Dan Mulligan (Mark Ruffalo) is a music producer who's label is struggling to adapt to the changes in the music industry. He's married but estranged from his wife of eighteen years (Catherine Keener) and he has a daughter (Haelee Steinfeld) who he barely sees. Struggling with alcohol and finances, he's fired from his label and goes out to drown his sorrows at a bar. This is where he meets singer/songwriter Gretta James (Keira Knightley) who has just separated from her longtime boyfriend and rising star Dave Kohl (Adam Levine).

Review


John Carney treats us to the two stories of Dan Mulligan and Gretta James that end up coming together quite nicely. Told in a non-linear format at first, both stories could pretty much both be their own movie if Carney had wanted to do things that way. They're both very well weaved together though and Mulligan and James are given enough depth to make them interesting and relatable character that you wouldn't mind seeing even more of. 

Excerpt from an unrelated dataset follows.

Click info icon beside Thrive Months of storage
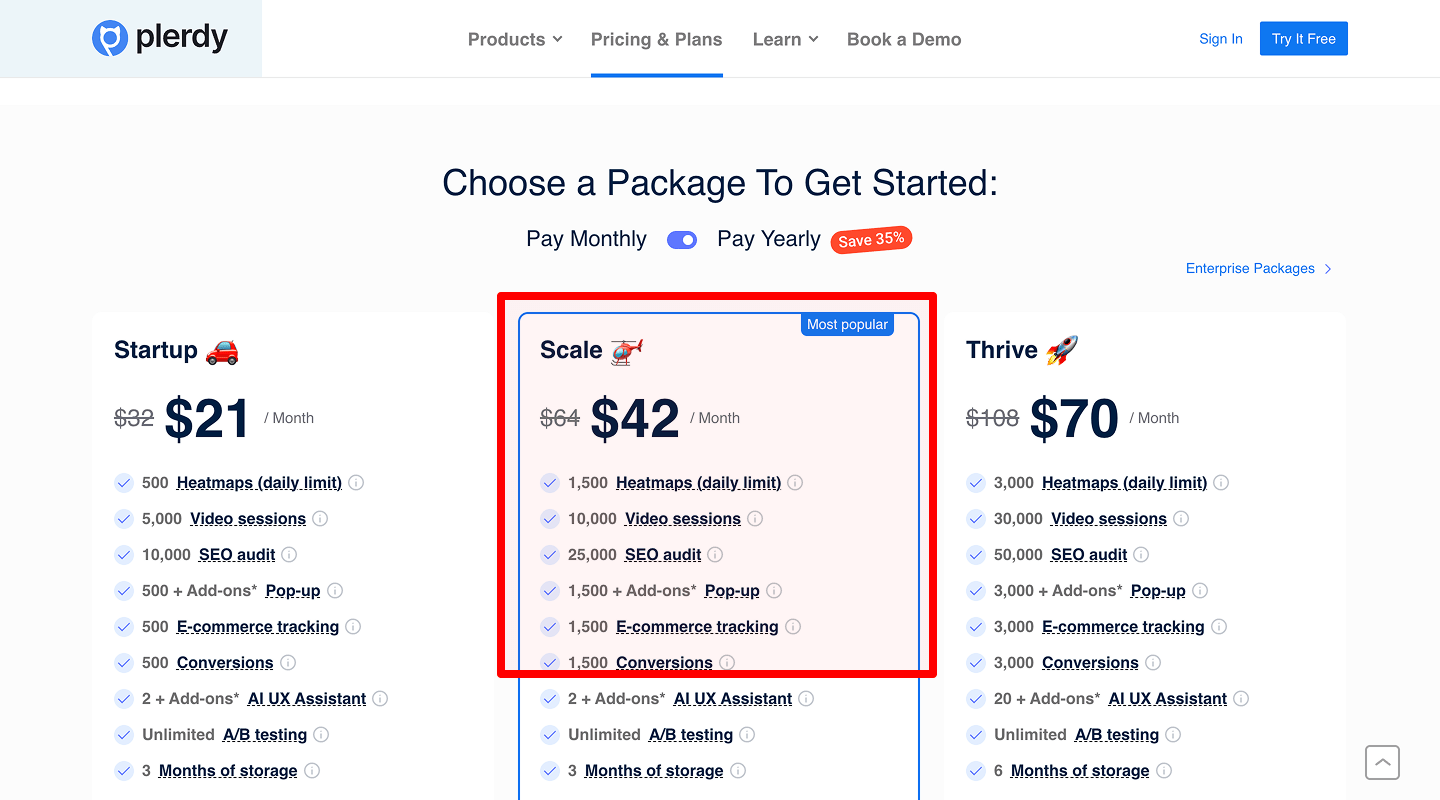 (1164, 771)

Mark Ruffalo is his usual self, playing a character who is pretty negative and down on himself. Keira Knightley meanwhile shows that she can indeed sing as she also did in The Edge of Love. She's also more than just a pretty face or a weeping tragedy which is nice. Because of the nice pacing and convincing rough and tumble conversations, the coming together of both characters is nice to see and the idea of recording an album together in the streets of New York City as a tribute to that great city is a pretty cool idea.

Music is a huge part of Begin Again and the songs really are the best thing about this movie. The lyrics are quite moving and again, Knightley's voice is really nice to listen to. The rest of the soundtrack is also very nice. My one complaint of the songs performed for Begin Again would be the overly-produced sound of Keira Knightley's vocals. It's just a little bit too clear the vocals were recorded in a studio and dubbed into the movie. That's not to say that her singing isn't nice. It just takes away from what is supposed to be an authentic movie.

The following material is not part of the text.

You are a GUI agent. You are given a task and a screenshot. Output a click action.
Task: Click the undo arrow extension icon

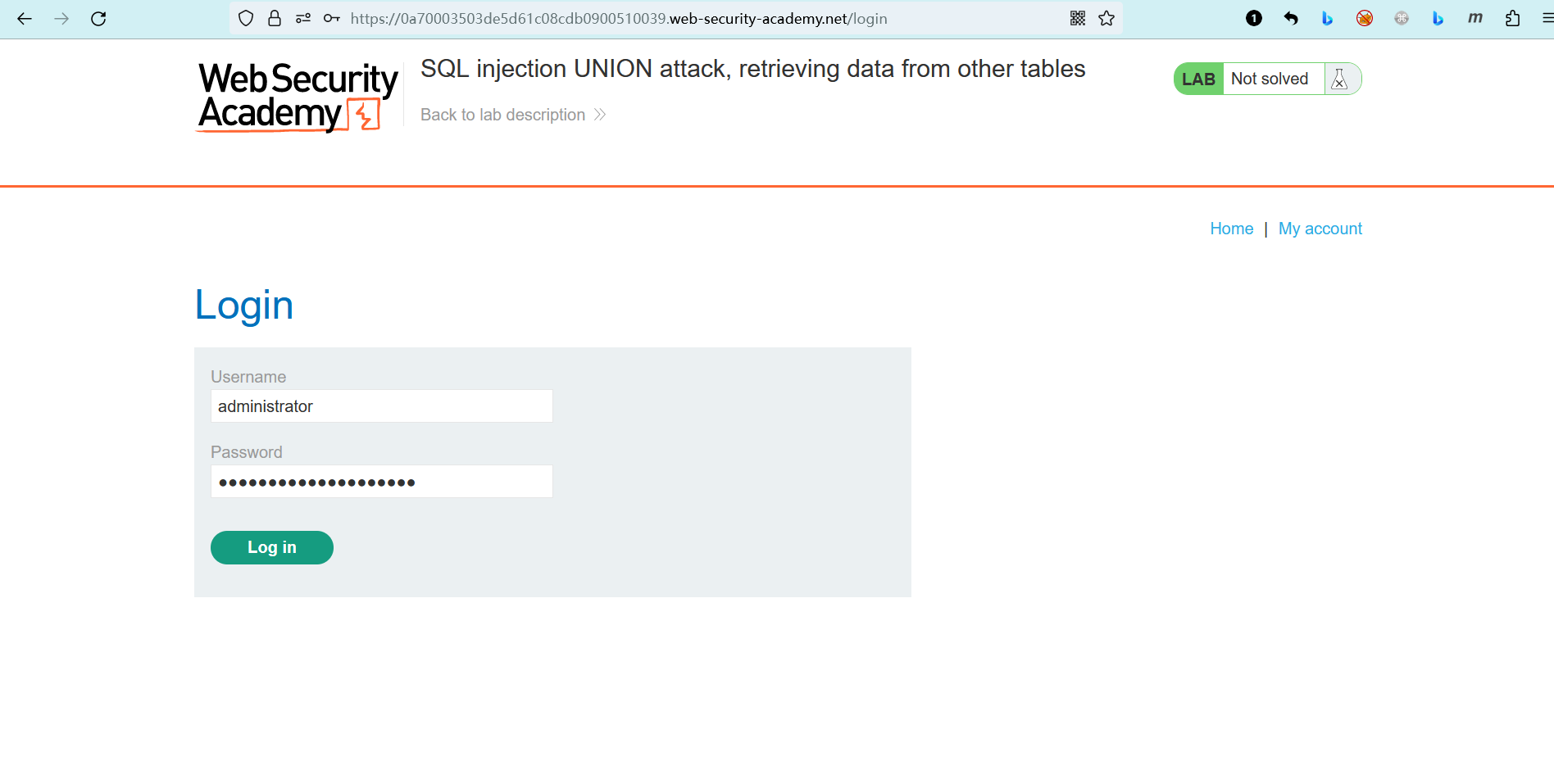click(x=1291, y=18)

I'll admit that I was extremely leery when I saw Adam Levine as part of the cast. The lead vocalist of Maroon 5 just rubs me the wrong way for whatever reason even though I do think that he has some genuine talent. Who's to say that he can be an actor though? It's the same kind of scrutiny that Justin Timberlake was under as well I guess. In the end, Levine isn't too bad. He doesn't really make or break his scenes though and his biggest strength unsurprisingly is when he's singing.

Begin Again thankfully avoids becoming a standard Hollywood romance. (Spoilers) The opportunity was perfectly presented with Gretta having the chance to join her one-time lover on stage as he performs. She realizes that he's never going to change and leaves him hanging which was a pretty powerful moment. Then you're lead to believe that perhaps Gretta will get together with Dan because of their chemistry, but you'd be wrong there too. This leaves the viewer with a bittersweet ending, the kind I love. (End Spoilers)

Personally I would have left the ending as it was without adding any scenes that play during the end credits, but it's still a pretty good showing for John Carney. It's not as powerful a film as Once was, but there's no way it could've been. Begin Again is still a really pleasant film full of great music and a story that doesn't ring totally false. I know I'll be picking up the score when I can, that's how good the music is.